Le fil, les fils, dans l’œuvre d’Alocco sont en effet un élément central qui touche à l’intime, à une histoire, marquée par de terribles absences et pertes2, et qu’il tenterait de recoudre sans jamais y parvenir : « Nous tirons le fil de la pelote que menacent les ciseaux de la nocturne Parque Clotho. Tisser/détisser/retisser/redétisser, c’est Pénélope qui de ce fil tente de tromper le temps des prétendants, en tissant quoi ? Du drap ? Oui, mais ce drap est destiné à être le linceul de Laërte mais tant qu’il n’est pas terminé il ne peut être ce linceul et Laërte qui fut roi avant Ulysse ne peut mourir.

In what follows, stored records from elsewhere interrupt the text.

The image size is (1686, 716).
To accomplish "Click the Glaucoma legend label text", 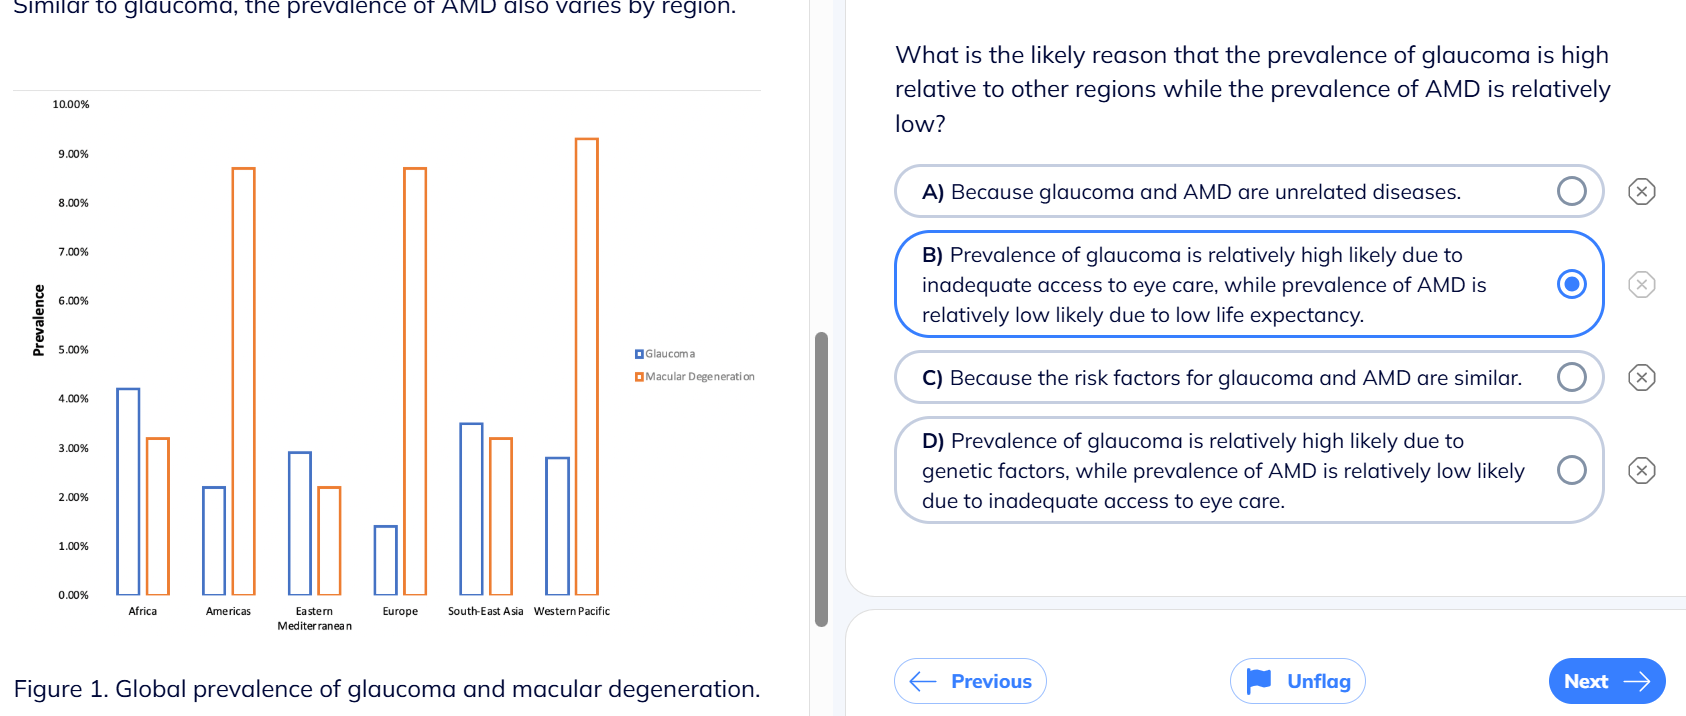I will point(668,353).
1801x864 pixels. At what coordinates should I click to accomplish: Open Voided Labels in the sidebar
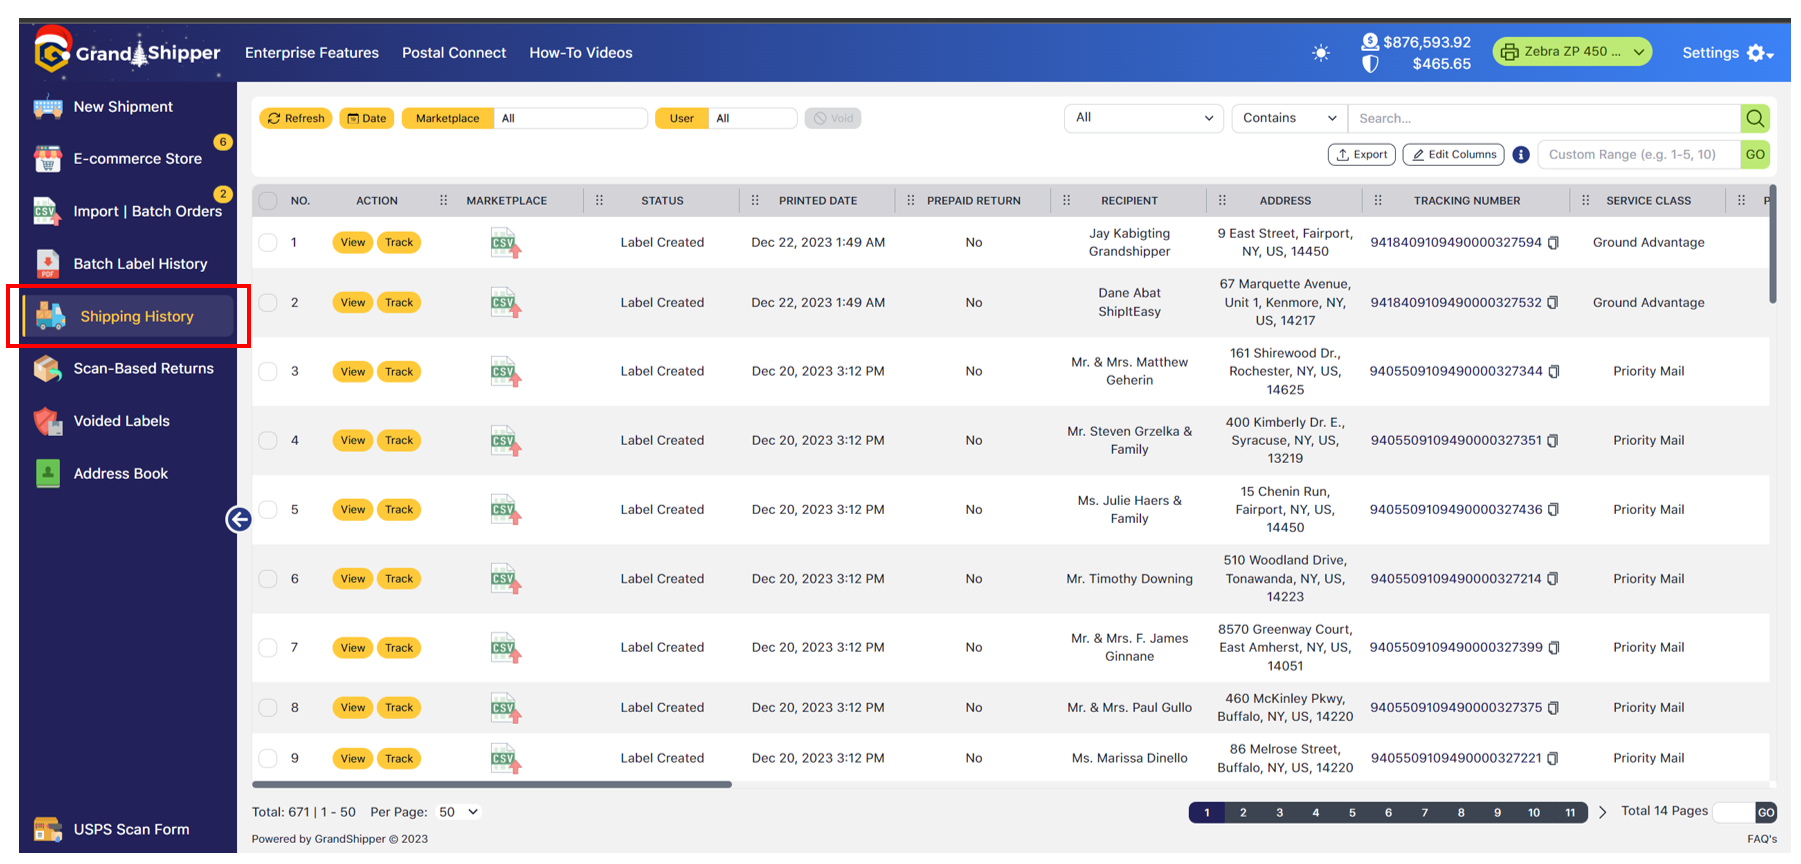point(122,421)
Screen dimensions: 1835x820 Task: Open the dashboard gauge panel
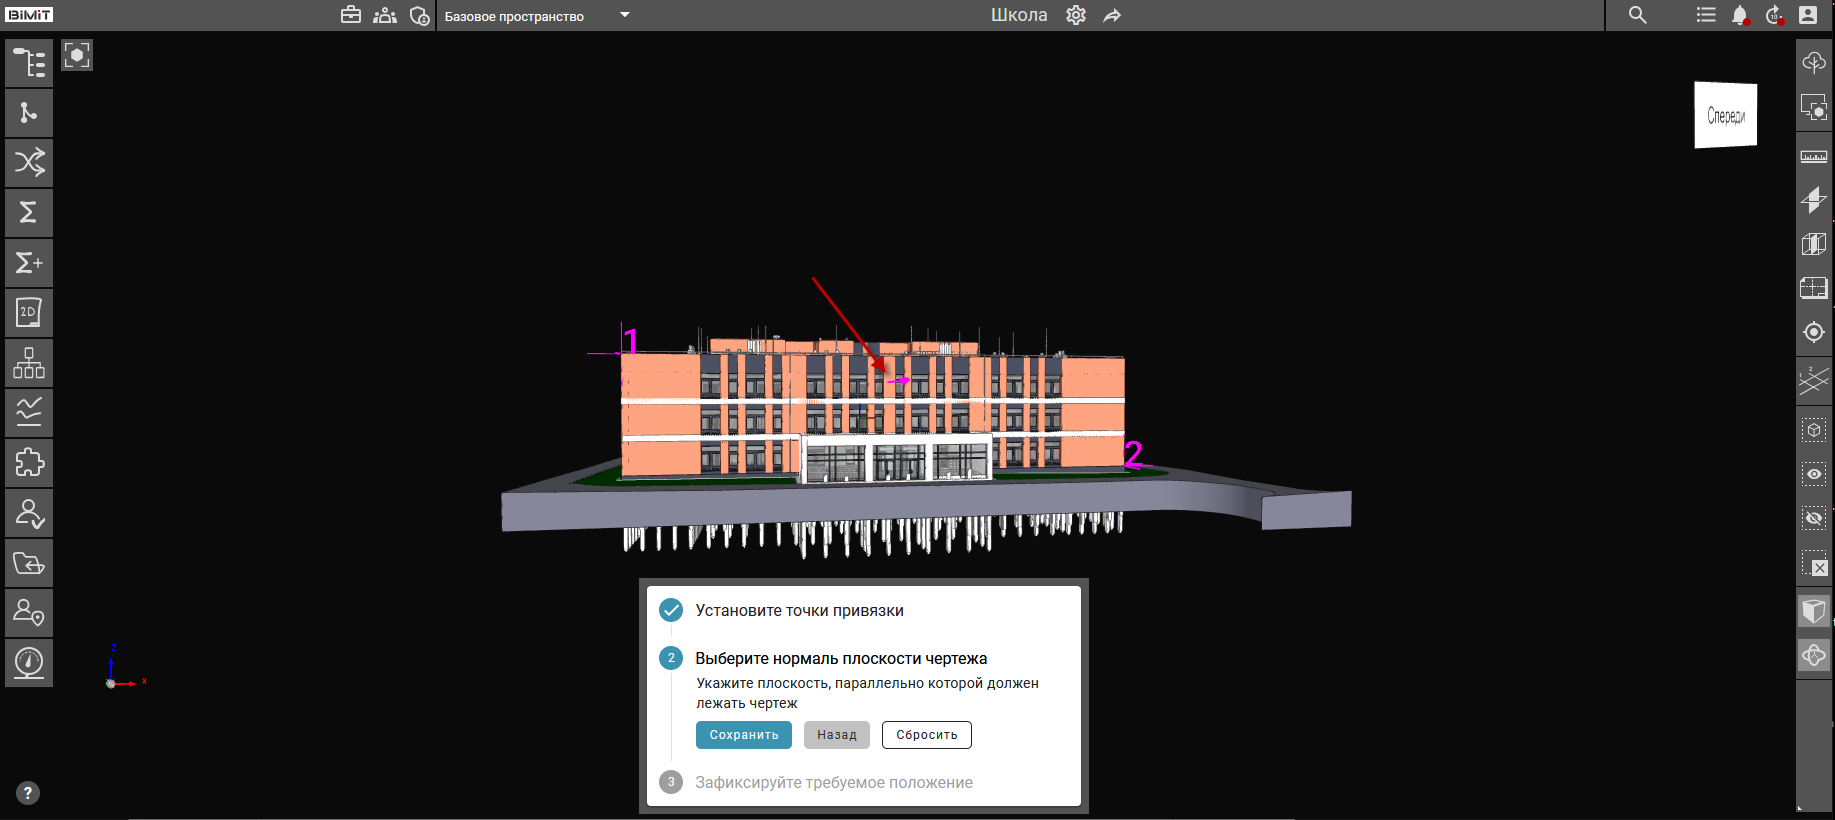tap(29, 663)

Or, en l’absence de son fils, son ombre royale semble aider Pénélope à arrêter les prétendants en agissant comme un surmoi fantomatique. (Pénélope à arrêter les prétendants.) Détisser/retisser, est-ce la vie qui comble l’absence ? Dans chaque période de mon travail il y a un manque, une faille, un vide, un déchiRAGE. Rendant compte du livre de Philippe Delerm Journal d’un homme heureux, qui vient de paraitre, j’ai écrit dans Perform’Arts3 que si je tenais et publiais mon journal je l’intitulerais Journal d’un homme pas malheureux. » Avec ce brin d’humour qui le quitte rarement, il conclut : « Moi j’avance à tâtons plutôt qu’en éclaireur. Je ne peux me voir que dans des miroirs, qui tout en inversant, et imparfaits, déforment ». Dans le NU(e) n° 32, sous le titre d’un roman resté inédit Une manufacture des écritures, il y a ce paragraphe : « On s’est battu contre soi et contre les mots pour un peu s’avancer et des décennies après que la jeune personne a saisi le stylo avec la prétention d’éclairer au moins sa propre pensée — on était à la fois ambitieux et modeste — on s’aperçoit qu’on n’a surement avancé que dans l’âge. »

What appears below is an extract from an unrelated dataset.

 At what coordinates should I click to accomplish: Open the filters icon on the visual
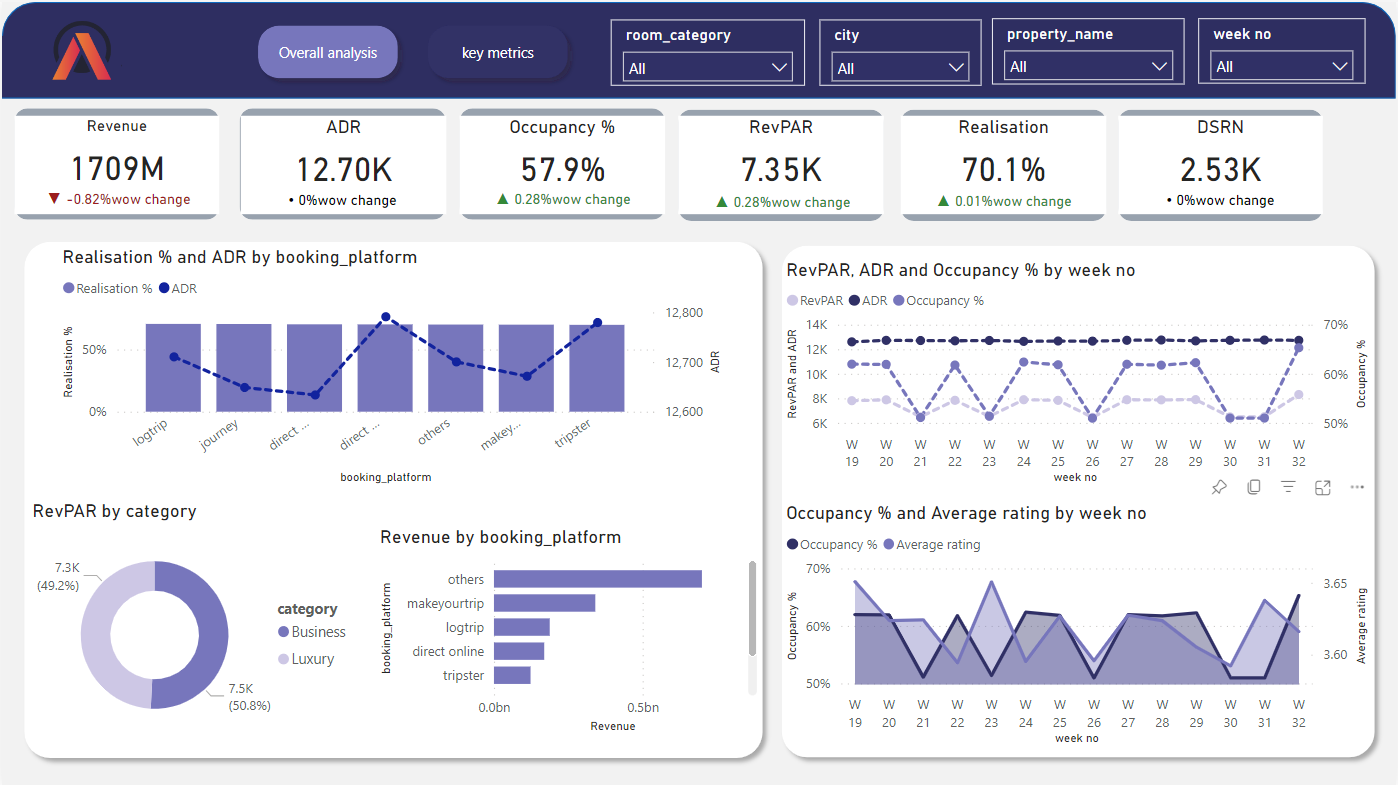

- Galerie Alexandre de la Salle, Vence, février 1967.
- Un thème qui hante aussi ses écrits. Sur la reconstruction du temps de l’infans, réputé sans souvenirs, lire par exemple, Marcel Alocco, «…d’un âge sans mémoire », Éditions L’Armourier, 2007.
- Magazine d’art paraissant à Nice, qui persiste sur le Net.